Ernesto Perez, 54, village head of Consuelo told police
that the patrol vehicle owned by the village council was borrowed
by a certain Sgt. Lumasac at noon of February 26. He identified
Lumasac as a soldier who is deployed in their village.
Perez said Lumasac told him he needed to borrow the vehicle
because he will go to Barangay Palimpe in Masantol, Pampanga.
Perez said the vehicle was returned by Lumasac the day after
the failed abduction.
Macabebe and Masantol are adjoining
towns.
The armed men came back one week later. A police investigation
report dated March 5 said Macapagal sought police assistance
in the early evening of March 4 because two armed men in civilian
clothes were seen casing their residence.
The armed men, however, have left when the police arrived.
Clear case
“This is another clear case for our claim that the military
is doing the killings and abductions.

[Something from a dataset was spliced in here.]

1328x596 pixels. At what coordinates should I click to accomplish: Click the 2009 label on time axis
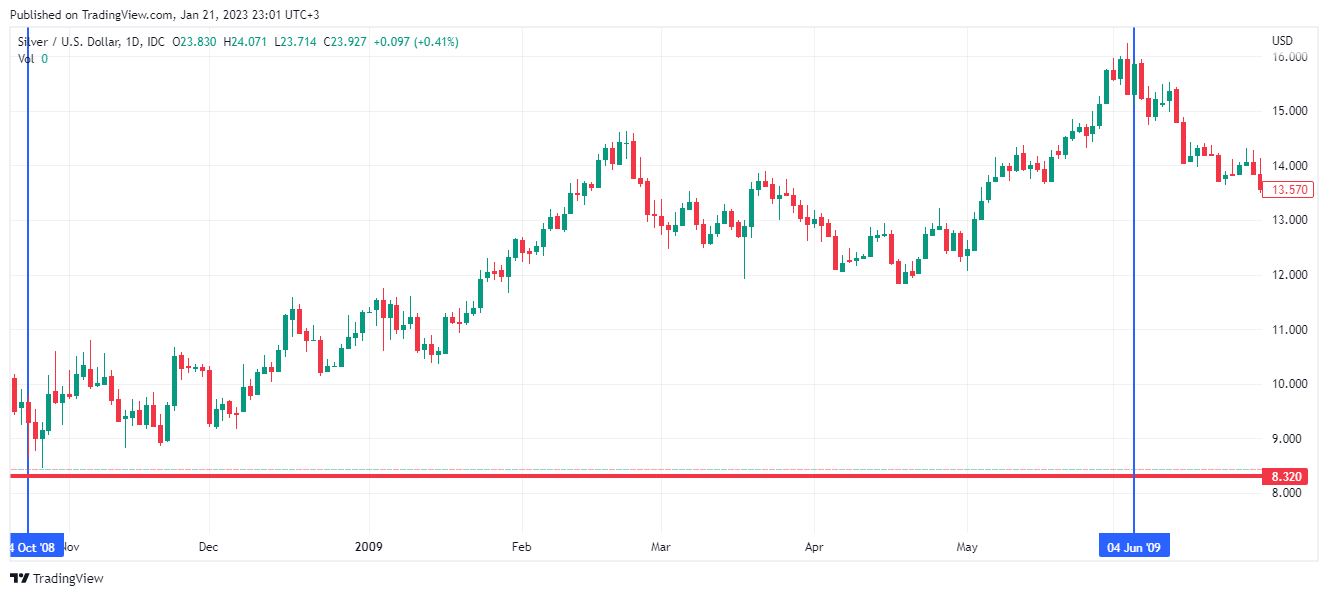[x=369, y=547]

We have testimonial
and physical evidence that soldiers deployed in Macabebe forcibly
entered the abode of a resident in Masantol and tried to snatch
him,” Joseph Canlas, Anak Pawis party Central Luzon coordinator
told GLNS.
He said the government should investigate “at once the army
unit stationed in Barangay Consuelo, Macabebe if it is at
all serious in preventing more killings and abductions.”

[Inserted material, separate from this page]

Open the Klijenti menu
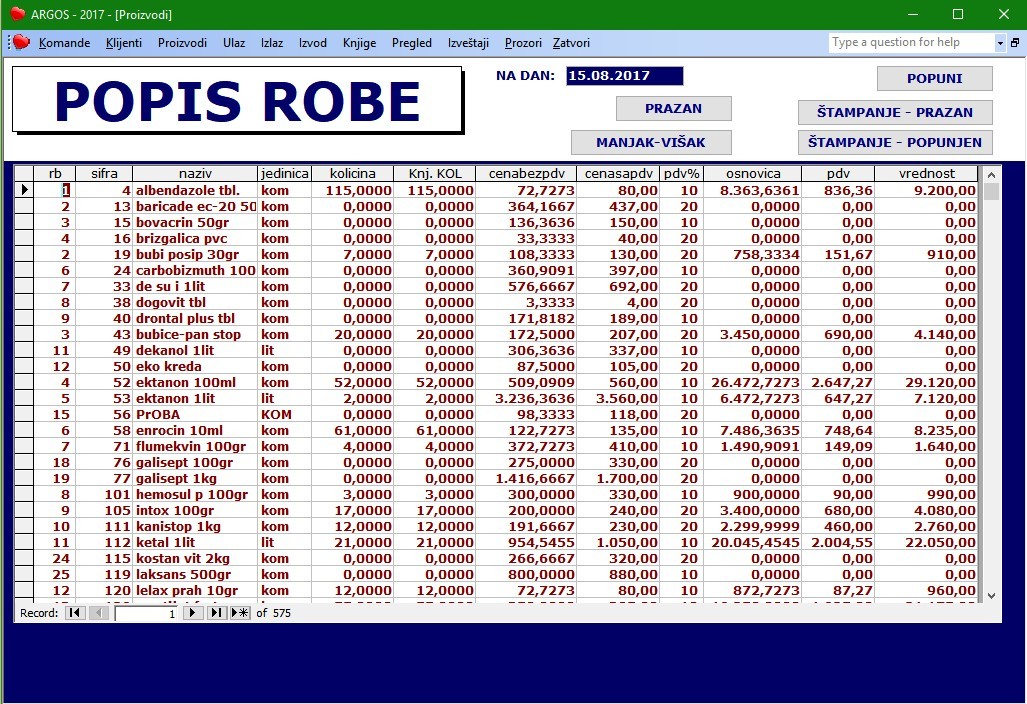The image size is (1027, 704). coord(124,43)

“The government must stop its Oplan Bantay Laya counter-insurgency
program because civilians continue to be victimized. The military
should pull-out from the communities to restore normalcy in
the lives of people who have been terrorized for so long,”
Canlas said.
Civilian victims
Published reports and documentation from Karapatan- Central
Luzon show that 127 civilians have so far died in extra-judicial
executions and 59 were victims of enforced disappearance since
President Gloria Macapagal-Arroyo took office in 2001.
Sixty-six per cent of the killings and 80 per cent of the
abductions occurred from September 2005 to November 2006,
the period when retired Maj. Gen. Jovito Palparan was commander
of the Philippine Army’s 7th Infantry Infantry Division that
covers the seven provinces of Central Luzon.
In Pampanga province, 23 civilians have so far been killed
and six were abducted and remained missing, according to records
of Karapatan-Central Luzon.
Canlas, who is also chairperson of the Alyansa ng Magbubukid
sa Gitnang Luzon [AMGL, Central Luzon Peasant Alliance]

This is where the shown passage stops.